Machine learning-driven development of a stratified CES-D screening system: optimizing depression assessment through adaptive item selection | BMC Psychiatry

Table of Contents

Recursive Feature Elimination (RFE) and linear regression model

Through Recursive Feature Elimination (RFE) combined with cumulative variance explanation (R²) analysis, this study identified 9 core items with significant predictive power from the CES-D-20 scale. Unlike traditional scale reduction methods that set a predetermined target for the number of retained items, our approach employs Recursive Feature Elimination (RFE), a data-driven method that systematically identifies the optimal item set. The selection of 9 items was based on detecting the inflection point in the R² curve, where additional items contributed minimal incremental variance explanation. This approach ensures that the retained items maximize predictive efficiency without relying on arbitrary cutoffs.

These items encompass multiple dimensions of depressive symptoms: emotional symptoms (C06 “I felt depressed”, C12 “I felt unhappy”, C18 “I felt sad”), cognitive symptoms (C09 “I thought my life had been a failure”), somatic symptoms (C02 “I did not feel like eating; my appetite was poor”, C07 “I felt that everything I did was an effort”), interpersonal symptoms (C14 “I felt lonely”, C19 “People were unfriendly”), and emotional vulnerability (C01 “I was bothered by things that usually don’t bother me”). Tese results can be found in Table 1.

Table 1 Recursive feature elimination results for CES-D items: rankings and cumulative variance explained (R²) by progressive item addition, ordered by mean feature importance ranking

The linear regression model constructed based on these 9 core items demonstrated excellent predictive performance. In tenfold cross-validation, the model achieved an average variance explanation (R²) of 0.9565, indicating that this abbreviated version effectively captures the severity of depressive symptoms reflected in the original scale. The model obtained an R² value of 0.9572 on the independent test set, further confirming its robust generalizability. As shown in Fig. 2, the cumulative variance explanation rate plateaus when the number of features exceeds 9, suggesting that additional items provide limited marginal information, thus supporting the feasibility of scale simplification.

The final regression equation is as follows: Total = 0.6660 + 1.6584 × C01 + 1.6832 × C02 + 1.7542 × C06 + 2.0579 × C07 + 2.4517 × C09 + 1.7700 × C12 + 1.8957 × C14 + 2.0316 × C18 + 2.1980 × C19.
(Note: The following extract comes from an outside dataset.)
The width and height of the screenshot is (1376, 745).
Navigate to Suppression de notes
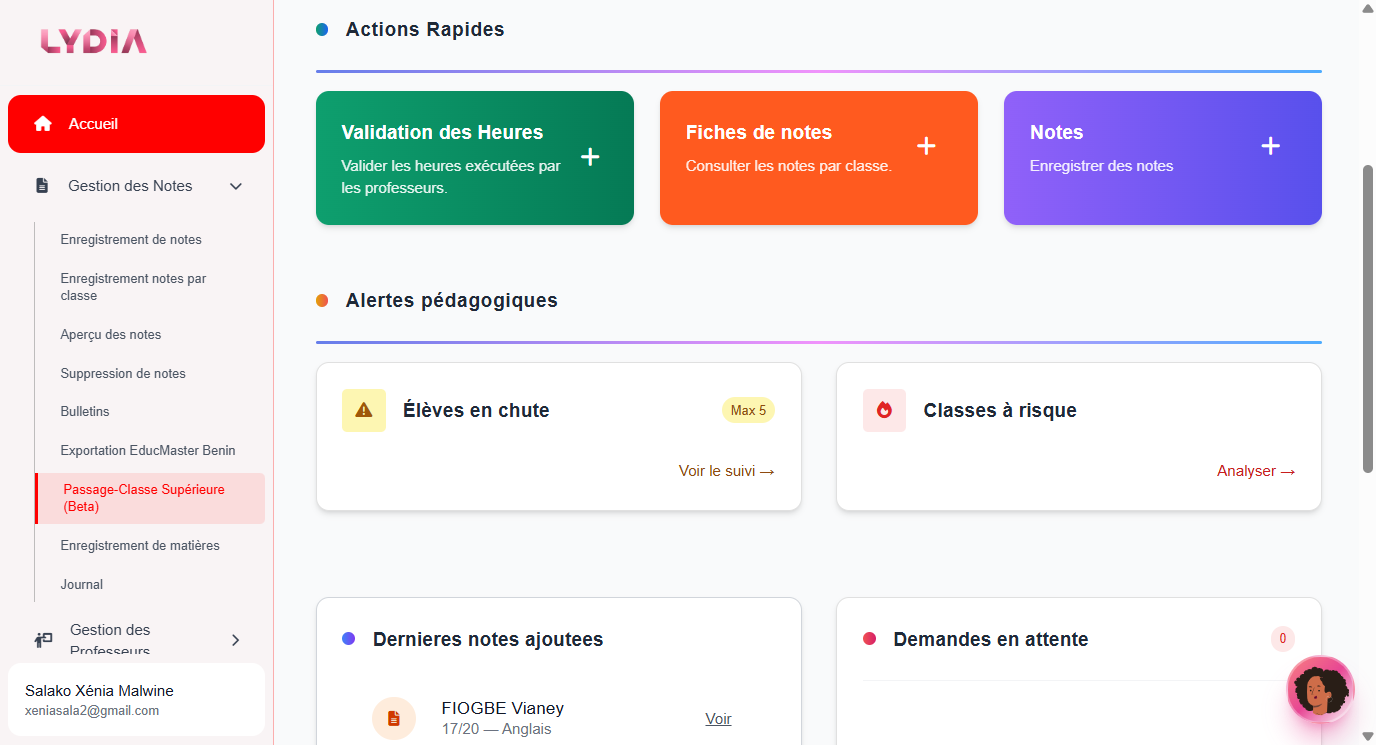tap(123, 373)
Analysis of the regression coefficients reveals that C09 (β = 2.4517) contributes most substantially to the prediction of total scores, followed by C19 (β = 2.1980) and C07 (β = 2.0579), suggesting that cognitive symptoms (negative life evaluation), impaired social functioning, and somatic symptoms may be critical indicators in assessing the severity of depression among adolescents.

Feature selection and classification model development

Through Recursive Feature Elimination analysis, we successfully identified a simplified yet efficient subset of CES-D items for predicting clinically significant depressive symptoms. The analysis revealed that among the original 20 items, only 4 core items were necessary to achieve excellent predictive performance. These four items are C18, C09, C06, and C19, encompassing key dimensions of emotional and cognitive depressive symptoms.

The logistic regression model constructed based on these four core items demonstrated outstanding diagnostic performance, achieving an Area Under the ROC Curve (AUC) of 0.98. Using the Youden index, the optimal classification threshold was determined to be 0.5808. At this cutoff point, the model exhibited exceptional diagnostic metrics across all parameters: sensitivity of 0.9449, indicating accurate identification of 94.49% of individuals with clinically significant depressive symptoms; specificity of 0.9262, suggesting correct screening of 92.62% of individuals without significant depressive symptoms. The model achieved an F1 score of 0.9361, reflecting an excellent balance between precision and recall, with an overall accuracy of 93.55%, highlighting its robust classification capabilities. Tese results can be found in Table 2. The AUC values and various diagnostic metrics under different feature combinations are shown in Figs. 3 and 4.

Table 2 Classification performance metrics for cumulative item combinations (n = 179,877)

The final logistic regression prediction equation is:

$$\text{logit}(\text{p}) = -4.6836+1.7763*\text{C}18 + 1.7766*\text{C}09 + 1.9443*\text{C}06 + 1.6167*\text{C}19$$

Here, p represents the probability of an individual’s CESD total score being ≥ 16, while C18, C09, C06, and C19 represent the original scores (0–3 points) for their respective items. The regression coefficients indicate comparable predictive contributions from these items, underscoring their balanced importance in the assessment process.

Comparative analysis of multiple classification models

To determine the optimal classification algorithm, we conducted rigorous statistical comparisons among three machine learning models. One-way Analysis of Variance (ANOVA) revealed significant performance differences between models (F = 267.1417, p < 0.001). Subsequent Tukey HSD post-hoc tests demonstrated comparable performance levels between logistic regression and random forest models (p = 0.9996, 95% CI containing 0), while both significantly outperformed the support vector machine model (p < 0.001). These findings provided robust statistical evidence for model selection. For detailed comparison results, please refer to Fig. 5 and Table 3.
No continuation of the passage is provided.